1 - Pedido O presidente da Associação dos Magistrados do DF e Territórios (Amagis), Juiz Aiston Henrique de Sousa, pediu, ontem, a Gilmar Mendes, que apoie a independência funcional da magistratura. Sousa demonstrou preocupação com a CPI da Pedofilia do Senado, que vai convocar magistrados para prestar depoimento.

Devassa na vida do pedreiro

Ary Filgueira

As polícias Civil de Goiás e Federal farão uma verdadeira devassa na vida pregressa de Ademar de Jesus Silva, 40 anos, que confessou ter abusado sexualmente e matado seis jovens em Luziânia. O criminoso chegou a apontar o local exato onde os corpos estavam enterrados. As ossadas foram retiradas de uma fazenda em Luziânia no domingo último. Estavam em uma fazenda a 2km de distância da entrada do município goiano. O local é de difícil acesso e de mata fechada.
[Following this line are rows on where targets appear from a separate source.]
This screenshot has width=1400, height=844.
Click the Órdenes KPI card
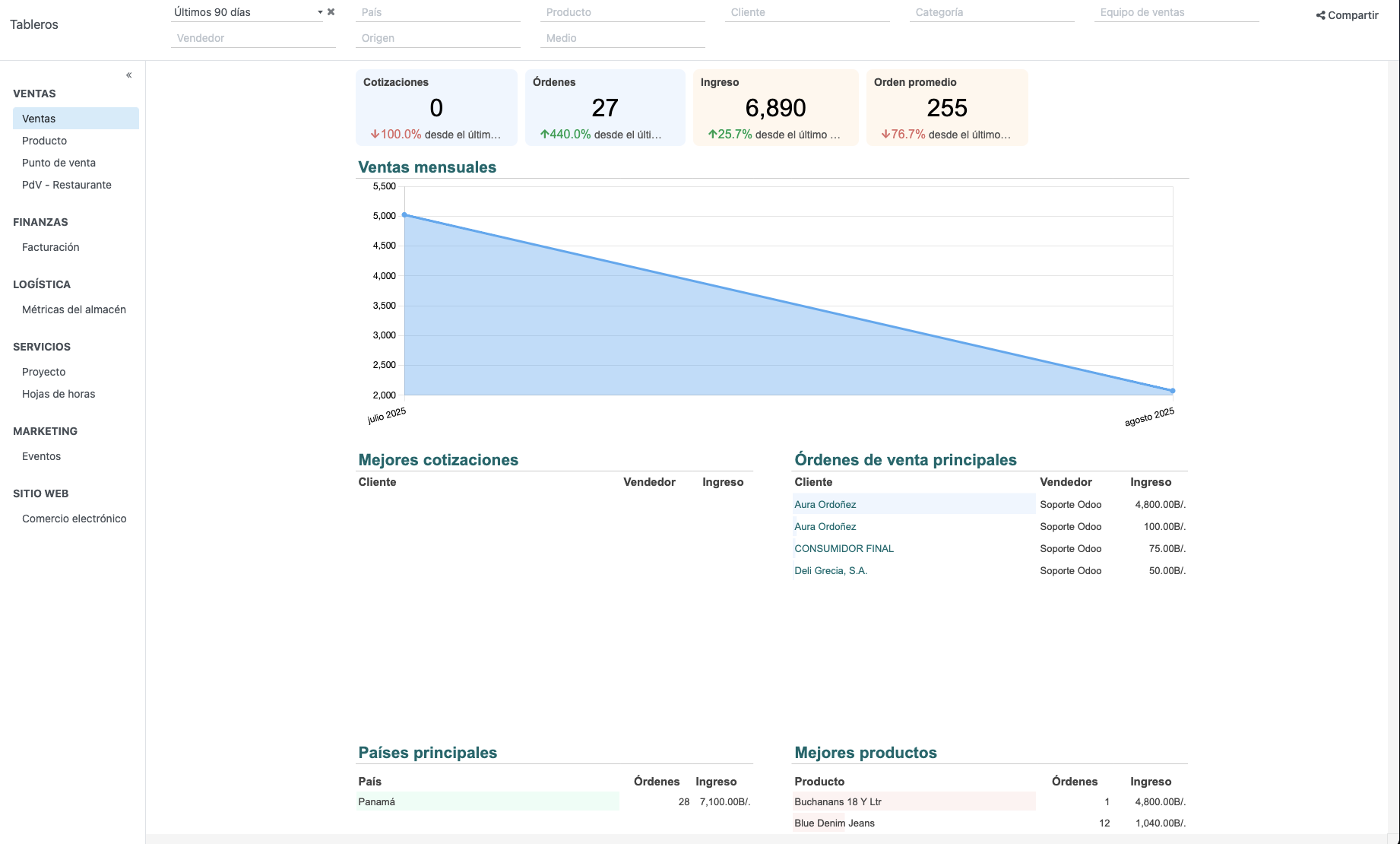click(x=604, y=108)
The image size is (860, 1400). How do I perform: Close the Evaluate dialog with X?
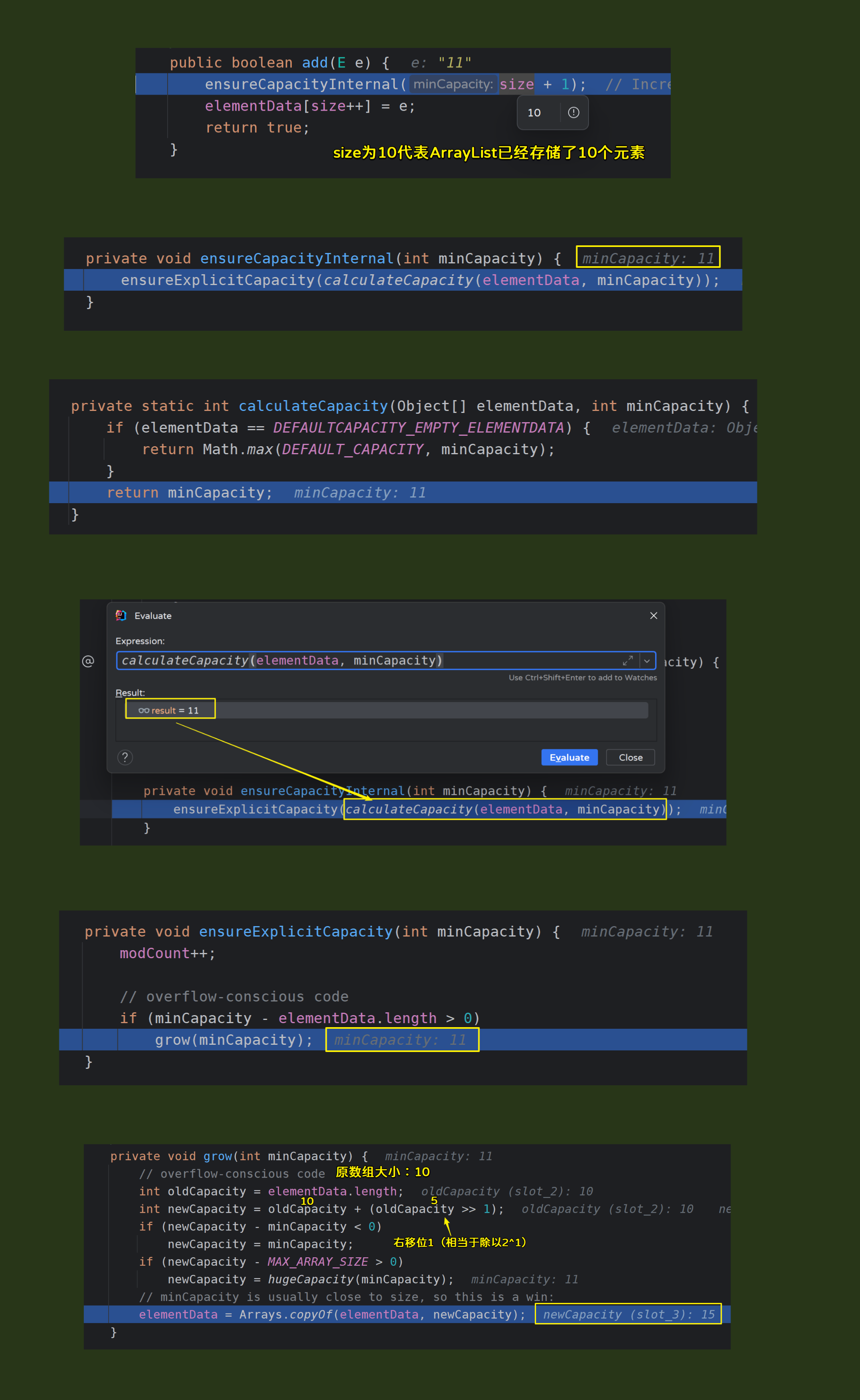click(654, 616)
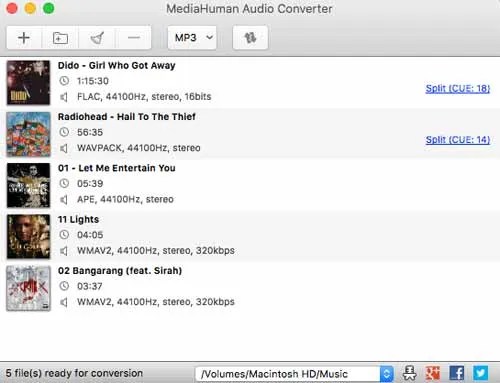Select 02 Bangarang (feat. Sirah) track
Viewport: 500px width, 383px height.
click(x=250, y=287)
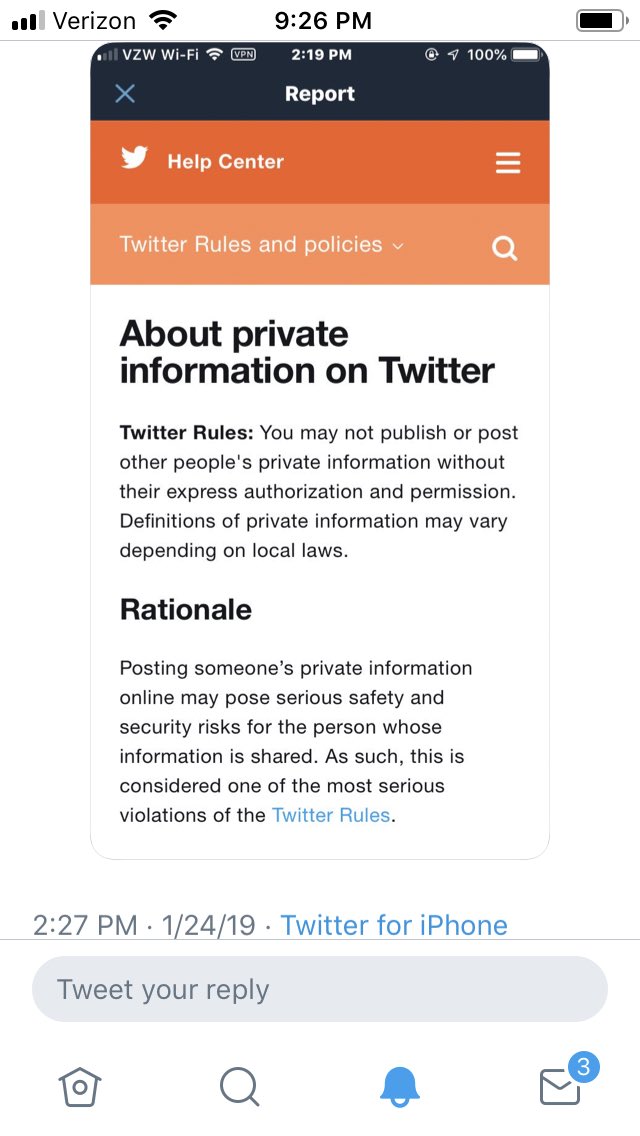640x1136 pixels.
Task: Tap the Tweet your reply field
Action: 320,990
Na semana que vem, as duas corporações, que trabalharam na investigação do caso que chocou o país, dividirão equipes que viajarão para cinco localidades onde o acusado esteve antes de se mudar para o Parque Estrela Dalva 4, em Luziânia. Uma fonte ouvida pelo Correio disse que a ideia é percorrer os locais onde Ademar esteve antes de cometer os crimes no município goiano para saber como ele agia. Em alguns desses locais, como Serra Dourada (BA), o pedreiro chegou a morar. Os nomes das localidades por onde ele passou foram obtidos foram obtidos pela polícia com os próprios parentes do pedreiro.

Os caminhos

As equipes também visitarão outras duas cidades baianas: Riachão e Santana, ambas no oeste do estado. Ainda foram incluídas na lista, os municípios paulistas de Campinas e Perdizes (veja arte acima). Este último lugar, Ademar esteve apenas visitando um irmão, que lá reside com outros parentes. A operação policial tem como objetivo saber se há casos de desaparecimento nessas cinco cidades. Após isso, eles vão investigar se o pedreiro Ademar de Jesus tem alguma relação com os possíveis sumiços.

Por enquanto, a polícia já sabe que Ademar tem um mandado de prisão preventiva por tentativa de homicídio ocorrido em sua cidade natal: Serra Dourada. Ele fugiu para Brasília e tirou nova identidade com outro nome parecido (Adimar em vez de Ademar). Aqui no DF, foi condenado por abusar de dois meninos e acabou preso, em 2005. A polícia acredita na possibilidade de ele ter deixado outros rastros de violência por onde andou em virtude do quadro mental do acusado.